Is this really all they different from writing some functions in any language that use a neural net to make these predictions?
Why is this a language and not just some say, Java/Rust library?
It's interesting but doesnt seem like fundamentally anything new.
I love its logo (the color scheme, too).
By the way I wish there were more real-life examples, both basic and advanced to show what it may be especially useful for, maybe even compare it to other languages like Prolog. I expected the tutorial to have examples for what "neurosymbolic" means, because I am not entirely sure what it means in practice.
Previous discussion a few years ago: https://news.ycombinator.com/item?id=31060265
This is amazing. I've been looking forward to such a thing for a while now.
I honestly have no idea what any of this means.

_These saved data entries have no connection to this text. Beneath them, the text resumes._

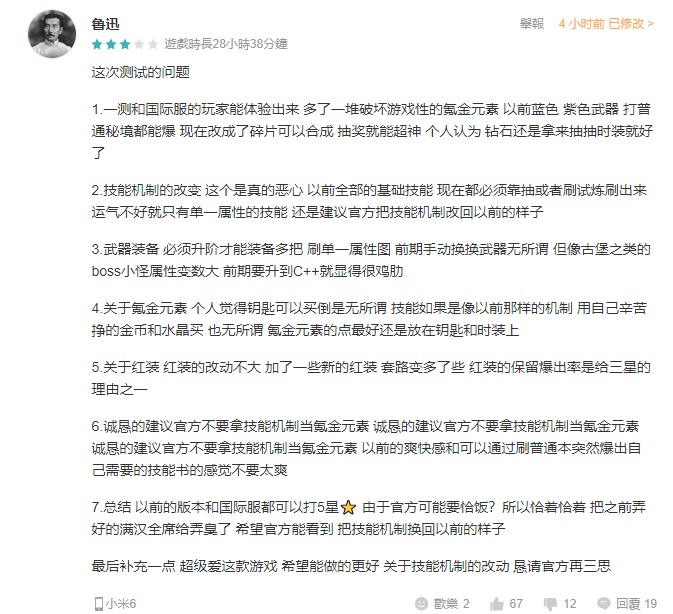Screen dimensions: 673x614
Task: Open the 鲁迅 username profile link
Action: 105,24
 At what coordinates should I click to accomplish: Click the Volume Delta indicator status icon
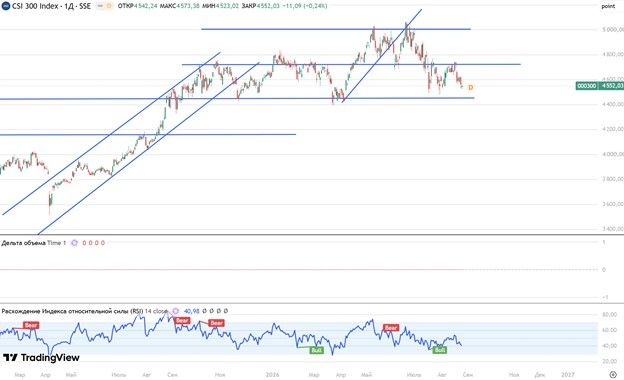pos(74,243)
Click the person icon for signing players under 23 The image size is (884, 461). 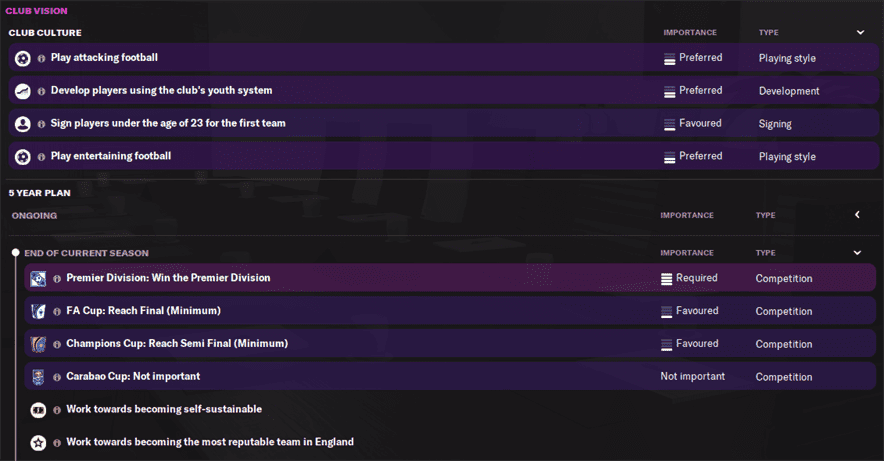click(23, 124)
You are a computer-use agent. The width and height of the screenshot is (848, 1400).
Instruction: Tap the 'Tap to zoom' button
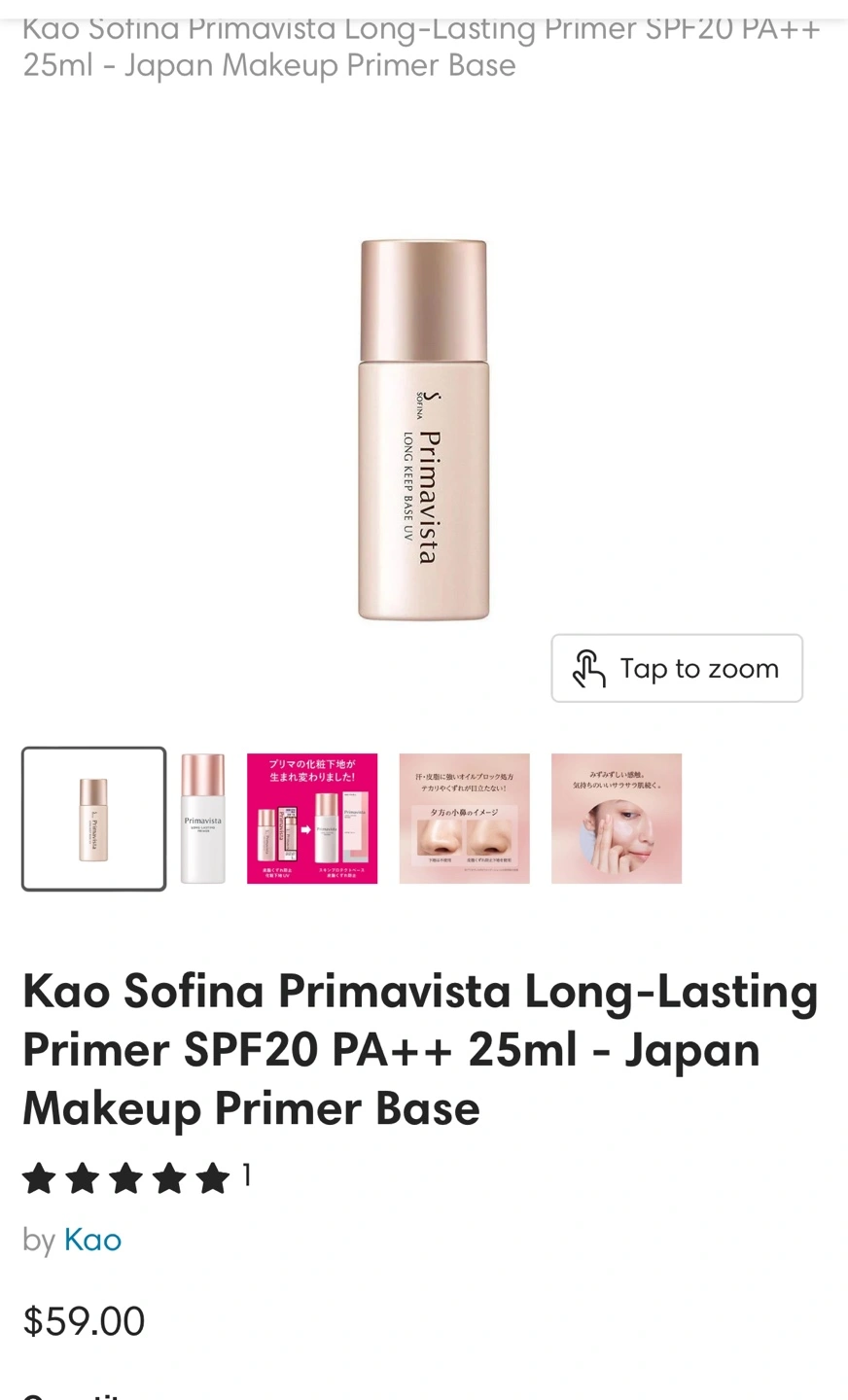pyautogui.click(x=677, y=668)
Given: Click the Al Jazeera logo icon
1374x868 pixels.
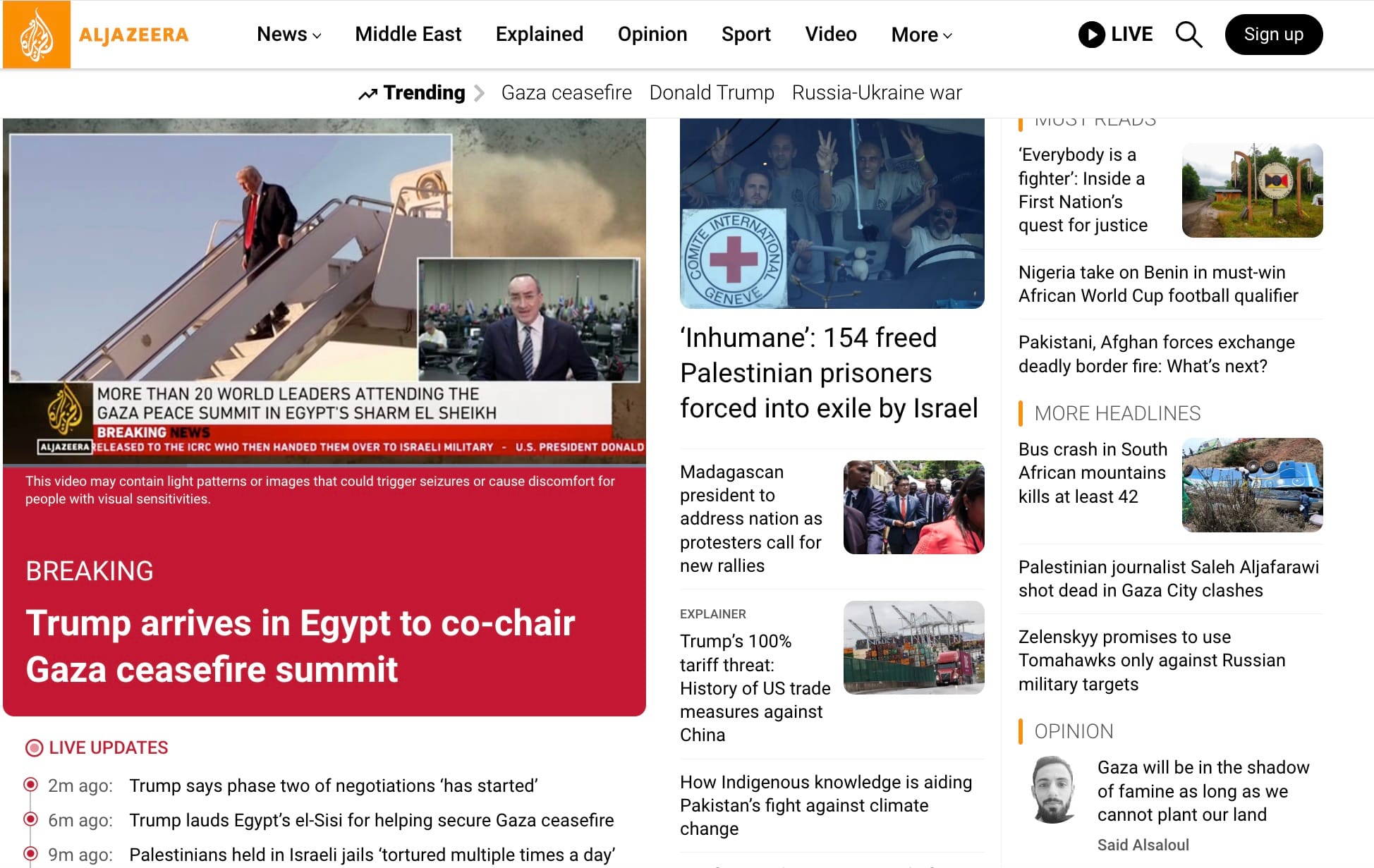Looking at the screenshot, I should 37,35.
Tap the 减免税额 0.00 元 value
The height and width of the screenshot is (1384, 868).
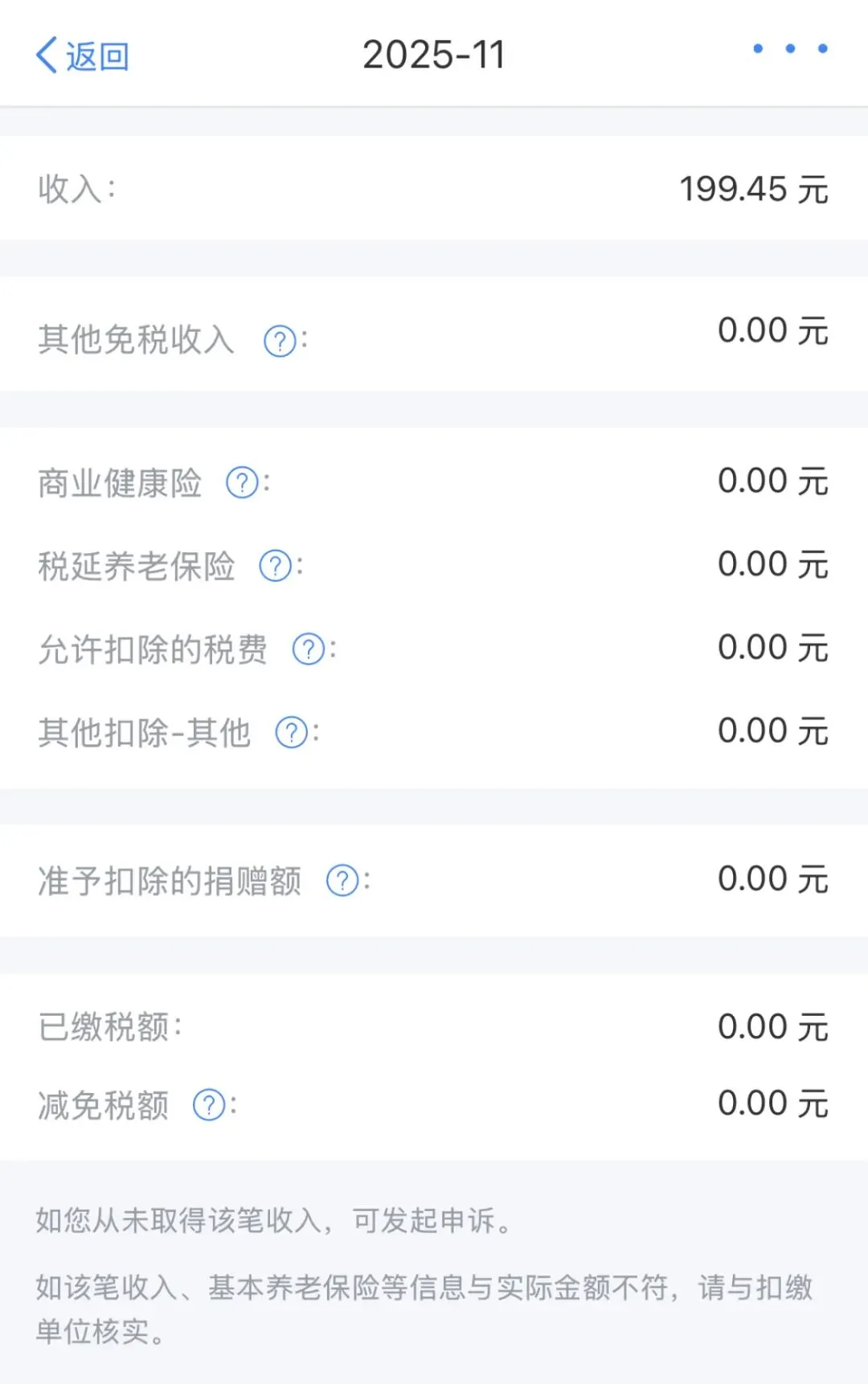coord(772,1104)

It seems like schizo ramblings to me. But I'm sure there's some merit to it.
Let's say you want to program a system that uses a variety of neural nets for reasoning about a problem, and you also want to use more traditional programmatic reasoning - for example to score and rank results. I think this is the kind of language that could allow you to do that.
But - it's time to do the tutorials and try and see.
Icky name
The tutorial claims that fib(0) = 1, which is wrong.
https://en.wikipedia.org/wiki/Fibonacci_sequence
This one was easy to spot and would have been easy to get right. Makes me wonder…
From the first paragraph on Wiki:
> Many writers begin the sequence with 0 and 1, although some authors start it from 1 and 1[1][2] and some (as did Fibonacci) from 1 and 2.
From the first paragraph in the article you linked:
> Many writers begin the sequence with 0 and 1, although some authors start it from 1 and 1[1][2] and some (as did Fibonacci) from 1 and 2.
If you encode a business on top of this, you get differentiable management. Metrics disappear behind obscure activation vectors/embeddings, cargo cult is not possible anymore, everything traced back to measured economic efficiency.
I'm really confused. Is this metaprogramming in the sense that, add_relation and add_rule are using an LLM to make an educated guess about what to do based on what went before it? Or is it using some deterministic method or heuristic to evaluate those terms?